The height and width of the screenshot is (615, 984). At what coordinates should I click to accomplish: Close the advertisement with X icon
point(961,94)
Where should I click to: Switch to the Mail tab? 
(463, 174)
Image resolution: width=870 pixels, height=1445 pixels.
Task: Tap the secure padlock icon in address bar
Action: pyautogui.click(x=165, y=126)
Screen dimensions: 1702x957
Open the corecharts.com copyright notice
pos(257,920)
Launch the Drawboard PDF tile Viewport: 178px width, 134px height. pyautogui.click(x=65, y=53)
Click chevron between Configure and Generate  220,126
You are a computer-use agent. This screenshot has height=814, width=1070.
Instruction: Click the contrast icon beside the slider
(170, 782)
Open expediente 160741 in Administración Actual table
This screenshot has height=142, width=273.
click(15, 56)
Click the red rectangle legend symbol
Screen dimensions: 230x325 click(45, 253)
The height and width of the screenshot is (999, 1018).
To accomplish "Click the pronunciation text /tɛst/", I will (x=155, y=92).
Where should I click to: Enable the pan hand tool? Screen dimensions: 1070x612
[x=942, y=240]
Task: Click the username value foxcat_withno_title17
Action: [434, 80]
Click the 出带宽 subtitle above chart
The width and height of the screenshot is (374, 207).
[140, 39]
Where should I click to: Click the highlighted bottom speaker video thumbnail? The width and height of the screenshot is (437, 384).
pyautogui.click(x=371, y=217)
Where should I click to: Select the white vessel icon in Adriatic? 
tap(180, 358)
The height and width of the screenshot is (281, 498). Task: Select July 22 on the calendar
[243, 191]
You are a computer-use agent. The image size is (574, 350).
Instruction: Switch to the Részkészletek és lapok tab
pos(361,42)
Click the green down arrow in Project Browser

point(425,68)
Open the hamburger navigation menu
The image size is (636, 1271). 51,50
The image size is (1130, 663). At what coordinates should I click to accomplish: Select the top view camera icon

- - -

▶ **PROBLEM**: Return the listing word for word.

▶ **OUTPUT OF THE EXERCISE**:
The height and width of the screenshot is (615, 984). At what coordinates should I click to accomplish: Close the advertisement with X icon
point(961,94)
Where should I click to: Switch to the Mail tab? 
(463, 174)
Image resolution: width=870 pixels, height=1445 pixels.
Task: Tap the secure padlock icon in address bar
Action: pyautogui.click(x=165, y=126)
Screen dimensions: 1702x957
Open the corecharts.com copyright notice
pos(257,920)
Launch the Drawboard PDF tile Viewport: 178px width, 134px height. pyautogui.click(x=65, y=53)
Click chevron between Configure and Generate  220,126
You are a computer-use agent. This screenshot has height=814, width=1070.
Instruction: Click the contrast icon beside the slider
(170, 782)
Open expediente 160741 in Administración Actual table
This screenshot has height=142, width=273.
click(15, 56)
Click the red rectangle legend symbol
Screen dimensions: 230x325 click(45, 253)
The height and width of the screenshot is (999, 1018).
To accomplish "Click the pronunciation text /tɛst/", I will (x=155, y=92).
Where should I click to: Enable the pan hand tool? Screen dimensions: 1070x612
[x=942, y=240]
Task: Click the username value foxcat_withno_title17
Action: [434, 80]
Click the 出带宽 subtitle above chart
The width and height of the screenshot is (374, 207).
[140, 39]
Where should I click to: Click the highlighted bottom speaker video thumbnail? The width and height of the screenshot is (437, 384).
pyautogui.click(x=371, y=217)
Where should I click to: Select the white vessel icon in Adriatic? 
tap(180, 358)
The height and width of the screenshot is (281, 498). Task: Select July 22 on the calendar
[243, 191]
You are a computer-use agent. The image size is (574, 350).
Instruction: Switch to the Részkészletek és lapok tab
pos(361,42)
Click the green down arrow in Project Browser

point(425,68)
Open the hamburger navigation menu
The image size is (636, 1271). 51,50
The image size is (1130, 663). At what coordinates should I click to accomplish: Select the top view camera icon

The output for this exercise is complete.